Jens Hoppstädter (24) und 14 weitere Studenten der Technischen Universität Dortmund, Fachrichtung Raumplanung, entwickelten im Rahmen ihrer Master-Arbeiten Ideen für das knapp drei Hektar große Areal zwischen Bahnhof und Innenstadt. Sie teilten sich dazu in vier Gruppen auf. Betreuerin war Halterns Baudezernentin Dr. Andrea Rüdiger als Dozentin an der TU Dortmund.

15 Studenten der TU Dortmund schrieben ihre Masterarbeiten zum Thema Urbanes Bauen an Pastors Kamp. Einige von ihnen stellten die Ideen im Rathaus vor. Mentorin war Baudezernentin Dr. Andrea Rüdiger.

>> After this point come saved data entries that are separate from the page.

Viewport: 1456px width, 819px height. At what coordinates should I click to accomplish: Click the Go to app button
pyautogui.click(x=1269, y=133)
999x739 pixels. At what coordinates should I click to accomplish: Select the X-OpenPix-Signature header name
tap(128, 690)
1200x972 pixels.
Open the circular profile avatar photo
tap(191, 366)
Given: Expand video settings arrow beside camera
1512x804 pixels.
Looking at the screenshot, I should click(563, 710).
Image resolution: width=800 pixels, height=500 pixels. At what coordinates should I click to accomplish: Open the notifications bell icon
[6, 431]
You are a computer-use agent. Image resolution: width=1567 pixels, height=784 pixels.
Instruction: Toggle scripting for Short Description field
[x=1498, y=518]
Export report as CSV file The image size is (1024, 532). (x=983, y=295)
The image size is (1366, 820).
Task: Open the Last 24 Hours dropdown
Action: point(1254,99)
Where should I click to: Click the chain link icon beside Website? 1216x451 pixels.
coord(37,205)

15 Studenten der TU Dortmund schrieben ihre Masterarbeiten zum Thema Urbanes Bauen an Pastors Kamp. Einige von ihnen stellten die Ideen im Rathaus vor. Mentorin war Baudezernentin Dr. Andrea Rüdiger. © Elisabeth Schrief

Warum suchten sie sich ausgerechnet Haltern aus? Weil Haltern als eine der ersten Städte Deutschlands die neue Baukategorie „Urbanes Gebiet“ realisieren möchte. Urbanes Bauen erlaubt Flexibilität, geringere Abstände zwischen den Häusern, gestattet höhere Lärmimmissionswerte sowie ein Nebeneinander von Gewerbe und Wohnen.

Andrea Rüdiger bezeichnet Pastors Kamp als „besonders knifflig“: Das von drei Seiten durch Bahnlinie und Bundesstraße umschlossene Gebiet ist hohem Lärm - über 75 Dezibel - ausgesetzt und die Erschließung kann nur über die schmale Bahnhofstraße erfolgen. Außerdem liegt in diesem Gebiet ein Hauptsammler für Schmutzwasser, er darf nicht überbaut werden.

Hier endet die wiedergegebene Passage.